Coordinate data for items
☆ ☆ ☆ ☆ ☆

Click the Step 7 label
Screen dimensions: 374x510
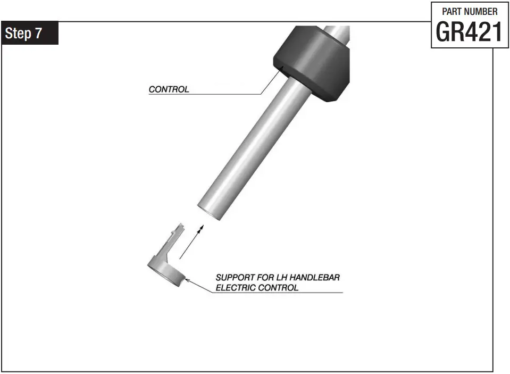tap(30, 33)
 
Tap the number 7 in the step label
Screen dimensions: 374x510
tap(39, 33)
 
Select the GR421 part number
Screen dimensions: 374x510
tap(468, 32)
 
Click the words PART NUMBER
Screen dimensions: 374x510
tap(470, 11)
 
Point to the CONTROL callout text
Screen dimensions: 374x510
tap(169, 89)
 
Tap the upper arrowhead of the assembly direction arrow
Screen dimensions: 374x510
tap(201, 228)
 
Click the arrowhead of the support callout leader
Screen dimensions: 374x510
tap(187, 280)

☆ ☆ ☆ ☆ ☆

CHALLENGE ▸
Reproduce the material above verbatim, leaving out the pictures.

RESPONSE ▸
Click the Step 7 label
Screen dimensions: 374x510
tap(30, 33)
 
Tap the number 7 in the step label
Screen dimensions: 374x510
tap(39, 33)
 
Select the GR421 part number
Screen dimensions: 374x510
tap(468, 32)
 
Click the words PART NUMBER
Screen dimensions: 374x510
tap(470, 11)
 
Point to the CONTROL callout text
Screen dimensions: 374x510
tap(169, 89)
 
Tap the upper arrowhead of the assembly direction arrow
Screen dimensions: 374x510
tap(201, 228)
 
Click the arrowhead of the support callout leader
Screen dimensions: 374x510
tap(187, 280)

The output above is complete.